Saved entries
--------------------------------------------------
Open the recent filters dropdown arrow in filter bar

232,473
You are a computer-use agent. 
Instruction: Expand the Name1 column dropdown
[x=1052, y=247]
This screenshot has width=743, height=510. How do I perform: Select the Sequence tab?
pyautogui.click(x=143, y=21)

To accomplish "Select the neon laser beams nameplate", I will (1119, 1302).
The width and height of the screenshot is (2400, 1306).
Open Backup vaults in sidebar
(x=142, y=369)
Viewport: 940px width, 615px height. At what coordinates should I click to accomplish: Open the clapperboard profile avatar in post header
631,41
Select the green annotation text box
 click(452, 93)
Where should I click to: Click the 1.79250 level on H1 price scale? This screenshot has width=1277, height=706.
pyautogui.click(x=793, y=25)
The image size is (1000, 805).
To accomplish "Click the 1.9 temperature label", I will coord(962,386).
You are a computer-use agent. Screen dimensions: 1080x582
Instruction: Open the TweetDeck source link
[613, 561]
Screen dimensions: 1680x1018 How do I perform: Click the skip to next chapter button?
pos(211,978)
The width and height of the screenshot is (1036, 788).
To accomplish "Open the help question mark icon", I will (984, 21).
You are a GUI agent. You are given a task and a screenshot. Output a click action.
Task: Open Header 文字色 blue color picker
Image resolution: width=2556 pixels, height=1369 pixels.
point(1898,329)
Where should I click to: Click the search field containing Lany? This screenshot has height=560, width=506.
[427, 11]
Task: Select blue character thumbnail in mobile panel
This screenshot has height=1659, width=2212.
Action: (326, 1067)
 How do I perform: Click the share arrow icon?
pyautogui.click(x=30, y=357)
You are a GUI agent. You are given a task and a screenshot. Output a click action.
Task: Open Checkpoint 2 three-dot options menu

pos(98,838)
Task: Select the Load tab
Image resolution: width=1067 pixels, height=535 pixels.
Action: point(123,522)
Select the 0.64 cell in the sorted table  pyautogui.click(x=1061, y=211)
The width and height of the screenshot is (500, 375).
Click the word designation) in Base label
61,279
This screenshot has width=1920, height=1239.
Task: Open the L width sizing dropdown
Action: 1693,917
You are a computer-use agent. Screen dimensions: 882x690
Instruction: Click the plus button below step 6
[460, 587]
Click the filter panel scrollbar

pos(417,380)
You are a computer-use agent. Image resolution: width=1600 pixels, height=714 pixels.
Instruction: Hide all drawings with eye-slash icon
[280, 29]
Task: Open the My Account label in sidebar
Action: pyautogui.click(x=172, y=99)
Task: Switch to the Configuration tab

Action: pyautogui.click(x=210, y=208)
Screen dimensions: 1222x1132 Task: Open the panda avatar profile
--------------------------------------------------
[EXERCISE GOAL] Please recast the rows above as a JSON list of strings, with one string for each line and no blank lines.

[WRITTEN SOLUTION]
[
  "Open the recent filters dropdown arrow in filter bar",
  "232,473",
  "You are a computer-use agent. ",
  "Instruction: Expand the Name1 column dropdown",
  "[x=1052, y=247]",
  "This screenshot has width=743, height=510. How do I perform: Select the Sequence tab?",
  "pyautogui.click(x=143, y=21)",
  "To accomplish \"Select the neon laser beams nameplate\", I will (1119, 1302).",
  "The width and height of the screenshot is (2400, 1306).",
  "Open Backup vaults in sidebar",
  "(x=142, y=369)",
  "Viewport: 940px width, 615px height. At what coordinates should I click to accomplish: Open the clapperboard profile avatar in post header",
  "631,41",
  "Select the green annotation text box",
  " click(452, 93)",
  "Where should I click to: Click the 1.79250 level on H1 price scale? This screenshot has width=1277, height=706.",
  "pyautogui.click(x=793, y=25)",
  "The image size is (1000, 805).",
  "To accomplish \"Click the 1.9 temperature label\", I will coord(962,386).",
  "You are a computer-use agent. Screen dimensions: 1080x582",
  "Instruction: Open the TweetDeck source link",
  "[613, 561]",
  "Screen dimensions: 1680x1018 How do I perform: Click the skip to next chapter button?",
  "pos(211,978)",
  "The width and height of the screenshot is (1036, 788).",
  "To accomplish \"Open the help question mark icon\", I will (984, 21).",
  "You are a GUI agent. You are given a task and a screenshot. Output a click action.",
  "Task: Open Header 文字色 blue color picker",
  "Image resolution: width=2556 pixels, height=1369 pixels.",
  "point(1898,329)",
  "Where should I click to: Click the search field containing Lany? This screenshot has height=560, width=506.",
  "[427, 11]",
  "Task: Select blue character thumbnail in mobile panel",
  "This screenshot has height=1659, width=2212.",
  "Action: (326, 1067)",
  " How do I perform: Click the share arrow icon?",
  "pyautogui.click(x=30, y=357)",
  "You are a GUI agent. You are given a task and a screenshot. Output a click action.",
  "Task: Open Checkpoint 2 three-dot options menu",
  "pos(98,838)",
  "Task: Select the Load tab",
  "Image resolution: width=1067 pixels, height=535 pixels.",
  "Action: point(123,522)",
  "Select the 0.64 cell in the sorted table  pyautogui.click(x=1061, y=211)",
  "The width and height of the screenshot is (500, 375).",
  "Click the word designation) in Base label",
  "61,279",
  "This screenshot has width=1920, height=1239.",
  "Task: Open the L width sizing dropdown",
  "Action: 1693,917",
  "You are a computer-use agent. Screen dimensions: 882x690",
  "Instruction: Click the plus button below step 6",
  "[460, 587]",
  "Click the filter panel scrollbar",
  "pos(417,380)",
  "You are a computer-use agent. Image resolution: width=1600 pixels, height=714 pixels.",
  "Instruction: Hide all drawings with eye-slash icon",
  "[280, 29]",
  "Task: Open the My Account label in sidebar",
  "Action: pyautogui.click(x=172, y=99)",
  "Task: Switch to the Configuration tab",
  "Action: pyautogui.click(x=210, y=208)",
  "Screen dimensions: 1222x1132 Task: Open the panda avatar profile"
]